Using NVIDIA GPU Resources on Kubernetes

Table of Contents

Remove default driver
Install Nvidia CUDA
- Check NVIDIA CUDA
Install NVIDIA cuDNN
Install DKMS
Install NVIDIA Container Toolkit
- Installing with Apt
- Configuration
  - Configuring Docker
  - Configuring containerd (for Kubernetes)
Install Kubernetes NVIDIA Device Plugin
- Check Pod can run GPU Jobs or not
- Check node can use GPU resource or not

Remove default driver

Check the default driver is existing or not

sudo lshw -C display

List the default driver

lsmod | grep nouveau

If "nouveau" appears, it means there is a default driver.

Delete the default driver and reboot

cat <<EOF | sudo tee /etc/modprobe.d/blacklist-nouveau.conf
blacklist nouveau
options nouveau modeset=0
EOF
sudo update-initramfs -u
sudo reboot

Install Nvidia CUDA

sudo apt-get update -y
sudo apt install -y build-essential linux-headers-$(uname -r) wget

Download the required CUDA Toolkit version from the NVIDIA official website

NVIDIA CUDA Toolkit Official Download Website

The environment demonstrated here is

CUDA Toolkit 12.4.1
Ubuntu 22.04 x86_64
runfile (local) Installer Type

wget https://developer.download.nvidia.com/compute/cuda/12.4.1/local_installers/cuda_12.4.1_550.54.15_linux.run
sudo sh cuda_12.4.1_550.54.15_linux.run

After execution, you will see a UI-like installation menu.
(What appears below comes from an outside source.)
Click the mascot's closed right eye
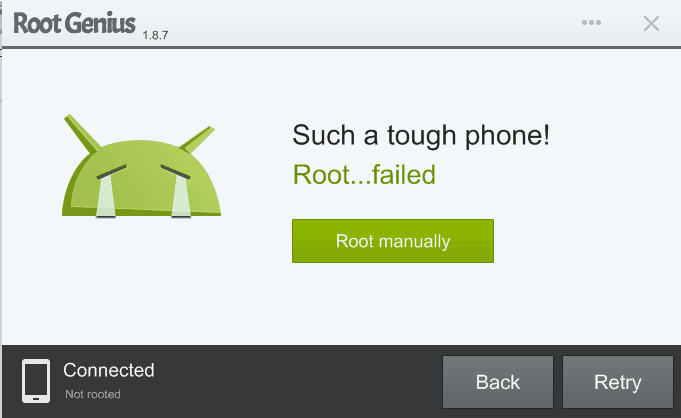The width and height of the screenshot is (681, 418). 175,172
Enter accept to accept the terms of use

Use the space bar to select "Driver" and "CUDA Toolkit"

After the installation is complete, add the following two lines to the end of ~/.bashrc

nano ~/.bashrc

export PATH=/usr/local/cuda/bin:$PATH
export LD_LIBRARY_PATH=/usr/local/cuda/lib64:$LD_LIBRARY_PATH

source ~/.bashrc

Check NVIDIA CUDA

nvidia-smi
nvcc --version

Install NVIDIA cuDNN

Download the required cuDNN version from the NVIDIA official website

NVIDIA cuDNN Official Download Website

The system environment here is Ubuntu 22.04 x86_64, so choose linux-x86_64/

Here we take cudnn-linux-x86_64-8.9.7.29_cuda12-archive.tar.xz as an example

wget https://developer.download.nvidia.com/compute/cudnn/redist/cudnn/linux-x86_64/cudnn-linux-x86_64-8.9.7.29_cuda12-archive.tar.xz
tar -xvf cudnn-linux-x86_64-8.9.7.29_cuda12-archive.tar.xz
sudo cp cudnn-linux-x86_64-8.9.7.29_cuda12-archive/include/cudnn*.h /usr/local/cuda/include/
sudo cp -P cudnn-linux-x86_64-8.9.7.29_cuda12-archive/lib/libcudnn* /usr/local/cuda/lib64
sudo chmod a+r /usr/local/cuda/include/ /usr/local/cuda/lib64
cat /usr/local/cuda/include/cudnn_version.h | grep CUDNN_MAJOR -A 2

Install DKMS

sudo apt-get update -y
sudo apt install -y dkms

# NVIDIA Driver Version 可以透過 nvidia-smi 取得，例如：550.54.15
sudo dkms install -m nvidia -v <NVIDIA Driver Version>

Install NVIDIA Container Toolkit

NVIDIA Container Toolkit Official Installation Guide

Installing with Apt

Configure the production repository

curl -fsSL https://nvidia.github.io/libnvidia-container/gpgkey | sudo gpg --dearmor -o /usr/share/keyrings/nvidia-container-toolkit-keyring.gpg \
  && curl -s -L https://nvidia.github.io/libnvidia-container/stable/deb/nvidia-container-toolkit.list | \
    sed 's#deb https://#deb [signed-by=/usr/share/keyrings/nvidia-container-toolkit-keyring.gpg] https://#g' | \
    sudo tee /etc/apt/sources.list.d/nvidia-container-toolkit.list

Update the packages list from the repository

sudo apt-get update

Install the NVIDIA Container Toolkit packages

sudo apt-get install -y nvidia-container-toolkit

Configuration

Configuring Docker

sudo nvidia-ctk runtime configure --runtime=docker
sudo systemctl restart docker

Confirm whether /etc/docker/daemon.json has correctly configured NVIDIA GPU runtime, similar to the following information

cat /etc/docker/daemon.json

{
    "exec-opts": [
      "native.cgroupdriver=systemd"
    ],
    "log-driver": "json-file",
    "log-opts": {
      "max-size": "100m"
    },
    "default-runtime": "nvidia",
    "runtimes": {
      "nvidia": {
        "args": [],
        "path": "nvidia-container-runtime"
      }
    },
    "storage-driver": "overlay2"
}

If you follow the official steps but do not automatically set default-runtime to nvidia, you need to manually add it.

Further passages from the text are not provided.